Why is removing stop words not always a good idea

Wilame
3 min readJan 22, 2019

--

In a lot of tutorials about Machine Learning applied to text, you may read that removing stop words is a necessary pre-processing step. Apparently, removing stop words is not only necessary, but is also a must do. But this is not always true. Let’s see why.

What are stop words

The definition of what’s a stop word may vary. You may consider a stop word a word that has high frequency on a corpus. Or you can consider every word that’s empty of true meaning given a context.

Words such as articles and some verbs are usually considered stop words because they don’t help us to find the context or the true meaning of a sentence. These are words that can be removed without any negative consequences to the final model that you are training.

But here’s the catch: there’s no universal stop words list because a word can be empty of meaning depending on the corpus you are using or on the problem you are analysing.

This means that any word can be a stop word depending on what you are trying to do.
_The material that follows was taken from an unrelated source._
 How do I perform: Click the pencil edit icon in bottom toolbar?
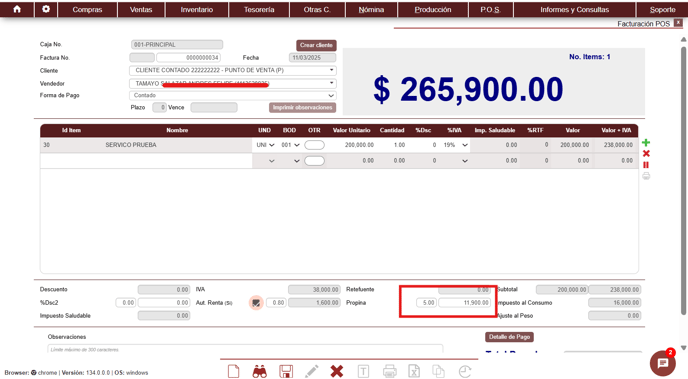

That’s why there’s a lot of debate about the need of removing stop words.

A matter of performance

Reducing the data set size is without any doubt a way of increasing performance. Training models takes time and if you have less tokens to be trained, the training time should decrease.

In addition, techniques such as TF-IDF give more value to rare words than to very repetitive tokens. So, let’s say that you are working on a problem for a bank about one of their products. The name of this product could be a word with high frequency on your corpus, therefore, you could consider it a stop word.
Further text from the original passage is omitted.